The corner ${\upmu}$ labeled in purple is the intersection of ${\mathrm{r}}_1,\,{\mathrm{r}}_2,$ and ${\mathrm{r}}_3$ and is the most “tensile” hydrostatic strain point on the bandgap isosurface, i.e., $\varepsilon _{11} = \varepsilon _{22} = \varepsilon _{33}$.

The bandgap isosurface of strain cases where only shear strain components are present ($\varepsilon _{11} = \varepsilon _{22} = \varepsilon _{33} = 0$) is plotted in Fig. 4e. Besides three different indirect bandgap CBM positions at ${\mathrm{X}}_1:(0,0.5,0.5)$, ${\mathrm{X}}_2:(0.5,0,0.5)$, and ${\mathrm{X}}_3:(0.5,0.5,0)$, three-shear-strains can also give rise to direct bandgap in diamond where CBM is at the ${\Gamma}$ point. The change from the carapace labeled ${\mathrm{X}}_1$ to that labeled ${\Gamma}$ thus indicates an indirect-to-direct bandgap transition in diamond (yellow arrow in Fig. 4e). The corresponding band structures for the indirect and direct bandgap are shown in Fig. 4f and g, respectively.

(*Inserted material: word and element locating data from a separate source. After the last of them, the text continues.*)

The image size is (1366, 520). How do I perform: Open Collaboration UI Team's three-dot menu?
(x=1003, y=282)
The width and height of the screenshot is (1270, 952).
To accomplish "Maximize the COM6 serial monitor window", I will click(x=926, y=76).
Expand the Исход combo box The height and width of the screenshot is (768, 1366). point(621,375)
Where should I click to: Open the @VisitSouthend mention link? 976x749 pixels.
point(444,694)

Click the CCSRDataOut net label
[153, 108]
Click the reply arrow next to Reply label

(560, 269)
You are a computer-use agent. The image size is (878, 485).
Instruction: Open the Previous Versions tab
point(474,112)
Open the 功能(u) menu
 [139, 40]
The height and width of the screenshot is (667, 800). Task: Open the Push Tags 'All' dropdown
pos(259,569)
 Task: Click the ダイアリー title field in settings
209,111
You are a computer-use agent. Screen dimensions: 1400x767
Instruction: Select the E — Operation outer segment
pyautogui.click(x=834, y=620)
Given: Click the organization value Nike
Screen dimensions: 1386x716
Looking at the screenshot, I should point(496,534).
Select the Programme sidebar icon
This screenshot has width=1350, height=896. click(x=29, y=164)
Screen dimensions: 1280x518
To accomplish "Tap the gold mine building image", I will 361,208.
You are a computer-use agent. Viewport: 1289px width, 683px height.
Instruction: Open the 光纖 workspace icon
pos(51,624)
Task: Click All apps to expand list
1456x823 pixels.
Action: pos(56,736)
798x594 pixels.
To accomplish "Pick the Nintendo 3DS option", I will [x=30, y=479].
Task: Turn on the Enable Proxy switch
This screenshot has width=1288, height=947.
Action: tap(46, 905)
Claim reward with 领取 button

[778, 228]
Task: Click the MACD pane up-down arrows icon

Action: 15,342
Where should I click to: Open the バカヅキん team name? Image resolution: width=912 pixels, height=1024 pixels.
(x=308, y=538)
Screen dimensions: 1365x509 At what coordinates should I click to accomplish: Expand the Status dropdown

The effective mass of an electron is a key parameter that influences carrier mobility and electrical conductivity in semiconductor materials. If we denote the conduction band energy dispersion as $E_{n_{{\mathrm{CB}}}}$(${\mathbf{k}}$), then the corresponding effective mass tensor can be defined in terms of the Hessian matrix H($E_{n_{{\mathrm{CB}}}}$(${\mathbf{k}}$)) consisting of second partial derivatives with respect to ${\mathbf{k}}$. Based on the values drawn from our ML model, the electron effective mass ${\boldsymbol{m}}^ \ast$ tensor for an undeformed diamond at CBM is extracted by fitting the band structure:

$${\boldsymbol{m}}^ \ast = \left[ {\begin{array}{*{20}{c}} {1.55m_{\mathrm{e}}} & 0 & 0 \\ 0 & {0.31m_{\mathrm{e}}} & 0 \\ 0 & 0 & {0.31m_{\mathrm{e}}} \end{array}} \right],$$

(1)

where $m_{\mathrm{e}}$ is the free-electron mass. Given that m* is a second-order derivative, it reveals not only the shape of an energy band but also its curvature, thereby providing more detailed information on band dispersion. The anisotropy at CBM is characterized by a longitudinal mass ($m_{\mathrm{L}}^ \ast$ = 1.55$m_{\mathrm{e}}$) along with the corresponding equivalent (100) reciprocal space direction and two transverse masses ($m_{\mathrm{T}}^ \ast$ = 0.31$m_{\mathrm{e}}$) in the plane perpendicular to the longitudinal direction. Our results for $m_{\mathrm{L}}^ \ast$ and $m_{\mathrm{T}}^ \ast$ are close to both the GW and experimental values (see Table 1), offering more evidence for the reliability of our electronic band structure representation. A plot that demonstrates the agreement between our model and GW calculations for effective mass components can be found in Supplementary Note 3 and Supplementary Fig. 6.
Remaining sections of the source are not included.